**Data listing**

------------------------------------------------------------------------

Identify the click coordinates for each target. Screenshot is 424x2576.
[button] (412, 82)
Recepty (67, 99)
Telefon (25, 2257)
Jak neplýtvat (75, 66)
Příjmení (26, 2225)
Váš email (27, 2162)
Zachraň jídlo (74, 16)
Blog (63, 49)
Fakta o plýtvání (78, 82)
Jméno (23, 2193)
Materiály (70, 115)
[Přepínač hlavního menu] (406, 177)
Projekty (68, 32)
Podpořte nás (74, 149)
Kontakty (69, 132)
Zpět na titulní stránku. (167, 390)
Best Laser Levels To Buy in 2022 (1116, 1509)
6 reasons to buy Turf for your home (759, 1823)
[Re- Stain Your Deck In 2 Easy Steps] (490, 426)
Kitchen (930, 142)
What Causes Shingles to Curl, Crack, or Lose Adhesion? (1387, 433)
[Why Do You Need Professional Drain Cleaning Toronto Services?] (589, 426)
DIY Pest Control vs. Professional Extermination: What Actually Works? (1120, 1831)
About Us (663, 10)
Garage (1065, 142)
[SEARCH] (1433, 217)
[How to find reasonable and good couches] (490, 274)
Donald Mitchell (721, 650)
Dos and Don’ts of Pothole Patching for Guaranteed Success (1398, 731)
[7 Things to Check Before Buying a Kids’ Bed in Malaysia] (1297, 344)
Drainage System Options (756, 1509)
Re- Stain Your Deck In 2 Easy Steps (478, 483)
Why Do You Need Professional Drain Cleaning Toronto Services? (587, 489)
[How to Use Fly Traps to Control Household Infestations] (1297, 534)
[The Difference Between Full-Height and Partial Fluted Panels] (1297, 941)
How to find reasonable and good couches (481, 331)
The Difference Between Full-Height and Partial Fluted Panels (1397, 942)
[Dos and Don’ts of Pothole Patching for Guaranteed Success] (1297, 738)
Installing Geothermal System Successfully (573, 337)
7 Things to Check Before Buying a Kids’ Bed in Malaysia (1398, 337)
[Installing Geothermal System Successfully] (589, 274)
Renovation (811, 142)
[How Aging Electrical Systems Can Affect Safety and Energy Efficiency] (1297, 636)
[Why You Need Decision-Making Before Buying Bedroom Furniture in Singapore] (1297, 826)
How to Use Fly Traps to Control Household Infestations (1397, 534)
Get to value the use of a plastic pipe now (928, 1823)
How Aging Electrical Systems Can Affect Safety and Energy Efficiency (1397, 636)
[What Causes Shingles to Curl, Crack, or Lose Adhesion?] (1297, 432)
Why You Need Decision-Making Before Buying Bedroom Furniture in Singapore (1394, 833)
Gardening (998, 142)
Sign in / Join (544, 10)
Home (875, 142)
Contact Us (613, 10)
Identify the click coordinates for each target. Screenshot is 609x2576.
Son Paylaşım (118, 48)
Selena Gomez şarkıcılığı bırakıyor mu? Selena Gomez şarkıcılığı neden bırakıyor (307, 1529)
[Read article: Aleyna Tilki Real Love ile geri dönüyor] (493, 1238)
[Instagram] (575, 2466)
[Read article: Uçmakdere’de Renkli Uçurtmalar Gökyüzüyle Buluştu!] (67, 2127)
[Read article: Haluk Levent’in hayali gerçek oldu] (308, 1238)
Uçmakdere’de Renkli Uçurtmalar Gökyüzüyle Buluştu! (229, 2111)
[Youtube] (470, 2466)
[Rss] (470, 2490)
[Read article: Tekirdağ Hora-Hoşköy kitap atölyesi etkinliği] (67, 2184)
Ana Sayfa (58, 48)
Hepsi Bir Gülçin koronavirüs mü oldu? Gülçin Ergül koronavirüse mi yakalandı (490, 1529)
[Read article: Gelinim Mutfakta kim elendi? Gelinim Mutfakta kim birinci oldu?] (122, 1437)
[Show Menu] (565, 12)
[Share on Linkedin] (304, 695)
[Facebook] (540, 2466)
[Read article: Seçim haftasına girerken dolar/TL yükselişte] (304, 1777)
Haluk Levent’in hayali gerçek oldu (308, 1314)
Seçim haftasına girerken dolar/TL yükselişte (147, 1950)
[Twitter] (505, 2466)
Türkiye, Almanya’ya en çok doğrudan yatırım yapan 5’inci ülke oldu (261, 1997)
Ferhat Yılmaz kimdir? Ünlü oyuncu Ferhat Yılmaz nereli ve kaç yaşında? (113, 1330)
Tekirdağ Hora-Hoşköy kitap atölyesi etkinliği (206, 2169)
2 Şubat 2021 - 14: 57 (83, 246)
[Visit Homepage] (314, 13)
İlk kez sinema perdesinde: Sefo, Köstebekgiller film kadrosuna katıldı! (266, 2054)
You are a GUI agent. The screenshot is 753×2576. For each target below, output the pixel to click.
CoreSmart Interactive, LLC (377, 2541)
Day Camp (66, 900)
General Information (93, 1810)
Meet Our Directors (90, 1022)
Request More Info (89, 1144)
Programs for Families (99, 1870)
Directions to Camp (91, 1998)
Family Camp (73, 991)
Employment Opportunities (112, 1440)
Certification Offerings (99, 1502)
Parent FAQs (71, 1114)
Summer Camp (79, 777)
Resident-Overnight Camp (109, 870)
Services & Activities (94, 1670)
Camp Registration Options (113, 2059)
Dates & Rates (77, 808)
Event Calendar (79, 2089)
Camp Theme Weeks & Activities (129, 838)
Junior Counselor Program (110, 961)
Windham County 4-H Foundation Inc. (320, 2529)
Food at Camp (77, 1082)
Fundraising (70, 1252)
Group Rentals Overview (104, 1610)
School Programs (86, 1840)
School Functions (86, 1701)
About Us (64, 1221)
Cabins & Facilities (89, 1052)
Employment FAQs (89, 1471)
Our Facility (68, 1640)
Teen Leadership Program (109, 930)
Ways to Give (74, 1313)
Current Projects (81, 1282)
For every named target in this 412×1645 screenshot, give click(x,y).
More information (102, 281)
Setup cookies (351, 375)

------------------------------------------------------------------------

**Task description**
The material shown above must be written out again in full, exactly as it reads.

**Final answer**
Identify the click coordinates for each target. Screenshot is 424x2576.
[button] (412, 82)
Recepty (67, 99)
Telefon (25, 2257)
Jak neplýtvat (75, 66)
Příjmení (26, 2225)
Váš email (27, 2162)
Zachraň jídlo (74, 16)
Blog (63, 49)
Fakta o plýtvání (78, 82)
Jméno (23, 2193)
Materiály (70, 115)
[Přepínač hlavního menu] (406, 177)
Projekty (68, 32)
Podpořte nás (74, 149)
Kontakty (69, 132)
Zpět na titulní stránku. (167, 390)
Best Laser Levels To Buy in 2022 (1116, 1509)
6 reasons to buy Turf for your home (759, 1823)
[Re- Stain Your Deck In 2 Easy Steps] (490, 426)
Kitchen (930, 142)
What Causes Shingles to Curl, Crack, or Lose Adhesion? (1387, 433)
[Why Do You Need Professional Drain Cleaning Toronto Services?] (589, 426)
DIY Pest Control vs. Professional Extermination: What Actually Works? (1120, 1831)
About Us (663, 10)
Garage (1065, 142)
[SEARCH] (1433, 217)
[How to find reasonable and good couches] (490, 274)
Donald Mitchell (721, 650)
Dos and Don’ts of Pothole Patching for Guaranteed Success (1398, 731)
[7 Things to Check Before Buying a Kids’ Bed in Malaysia] (1297, 344)
Drainage System Options (756, 1509)
Re- Stain Your Deck In 2 Easy Steps (478, 483)
Why Do You Need Professional Drain Cleaning Toronto Services? (587, 489)
[How to Use Fly Traps to Control Household Infestations] (1297, 534)
[The Difference Between Full-Height and Partial Fluted Panels] (1297, 941)
How to find reasonable and good couches (481, 331)
The Difference Between Full-Height and Partial Fluted Panels (1397, 942)
[Dos and Don’ts of Pothole Patching for Guaranteed Success] (1297, 738)
Installing Geothermal System Successfully (573, 337)
7 Things to Check Before Buying a Kids’ Bed in Malaysia (1398, 337)
[Installing Geothermal System Successfully] (589, 274)
Renovation (811, 142)
[How Aging Electrical Systems Can Affect Safety and Energy Efficiency] (1297, 636)
[Why You Need Decision-Making Before Buying Bedroom Furniture in Singapore] (1297, 826)
How to Use Fly Traps to Control Household Infestations (1397, 534)
Get to value the use of a plastic pipe now (928, 1823)
How Aging Electrical Systems Can Affect Safety and Energy Efficiency (1397, 636)
[What Causes Shingles to Curl, Crack, or Lose Adhesion?] (1297, 432)
Why You Need Decision-Making Before Buying Bedroom Furniture in Singapore (1394, 833)
Gardening (998, 142)
Sign in / Join (544, 10)
Home (875, 142)
Contact Us (613, 10)
Identify the click coordinates for each target. Screenshot is 609x2576.
Son Paylaşım (118, 48)
Selena Gomez şarkıcılığı bırakıyor mu? Selena Gomez şarkıcılığı neden bırakıyor (307, 1529)
[Read article: Aleyna Tilki Real Love ile geri dönüyor] (493, 1238)
[Instagram] (575, 2466)
[Read article: Uçmakdere’de Renkli Uçurtmalar Gökyüzüyle Buluştu!] (67, 2127)
[Read article: Haluk Levent’in hayali gerçek oldu] (308, 1238)
Uçmakdere’de Renkli Uçurtmalar Gökyüzüyle Buluştu! (229, 2111)
[Youtube] (470, 2466)
[Rss] (470, 2490)
[Read article: Tekirdağ Hora-Hoşköy kitap atölyesi etkinliği] (67, 2184)
Ana Sayfa (58, 48)
Hepsi Bir Gülçin koronavirüs mü oldu? Gülçin Ergül koronavirüse mi yakalandı (490, 1529)
[Read article: Gelinim Mutfakta kim elendi? Gelinim Mutfakta kim birinci oldu?] (122, 1437)
[Show Menu] (565, 12)
[Share on Linkedin] (304, 695)
[Facebook] (540, 2466)
[Read article: Seçim haftasına girerken dolar/TL yükselişte] (304, 1777)
Haluk Levent’in hayali gerçek oldu (308, 1314)
Seçim haftasına girerken dolar/TL yükselişte (147, 1950)
[Twitter] (505, 2466)
Türkiye, Almanya’ya en çok doğrudan yatırım yapan 5’inci ülke oldu (261, 1997)
Ferhat Yılmaz kimdir? Ünlü oyuncu Ferhat Yılmaz nereli ve kaç yaşında? (113, 1330)
Tekirdağ Hora-Hoşköy kitap atölyesi etkinliği (206, 2169)
2 Şubat 2021 - 14: 57 (83, 246)
[Visit Homepage] (314, 13)
İlk kez sinema perdesinde: Sefo, Köstebekgiller film kadrosuna katıldı! (266, 2054)
You are a GUI agent. The screenshot is 753×2576. For each target below, output the pixel to click.
CoreSmart Interactive, LLC (377, 2541)
Day Camp (66, 900)
General Information (93, 1810)
Meet Our Directors (90, 1022)
Request More Info (89, 1144)
Programs for Families (99, 1870)
Directions to Camp (91, 1998)
Family Camp (73, 991)
Employment Opportunities (112, 1440)
Certification Offerings (99, 1502)
Parent FAQs (71, 1114)
Summer Camp (79, 777)
Resident-Overnight Camp (109, 870)
Services & Activities (94, 1670)
Camp Registration Options (113, 2059)
Dates & Rates (77, 808)
Event Calendar (79, 2089)
Camp Theme Weeks & Activities (129, 838)
Junior Counselor Program (110, 961)
Windham County 4-H Foundation Inc. (320, 2529)
Food at Camp (77, 1082)
Fundraising (70, 1252)
Group Rentals Overview (104, 1610)
School Programs (86, 1840)
School Functions (86, 1701)
About Us (64, 1221)
Cabins & Facilities (89, 1052)
Employment FAQs (89, 1471)
Our Facility (68, 1640)
Teen Leadership Program (109, 930)
Ways to Give (74, 1313)
Current Projects (81, 1282)
For every named target in this 412×1645 screenshot, give click(x,y).
More information (102, 281)
Setup cookies (351, 375)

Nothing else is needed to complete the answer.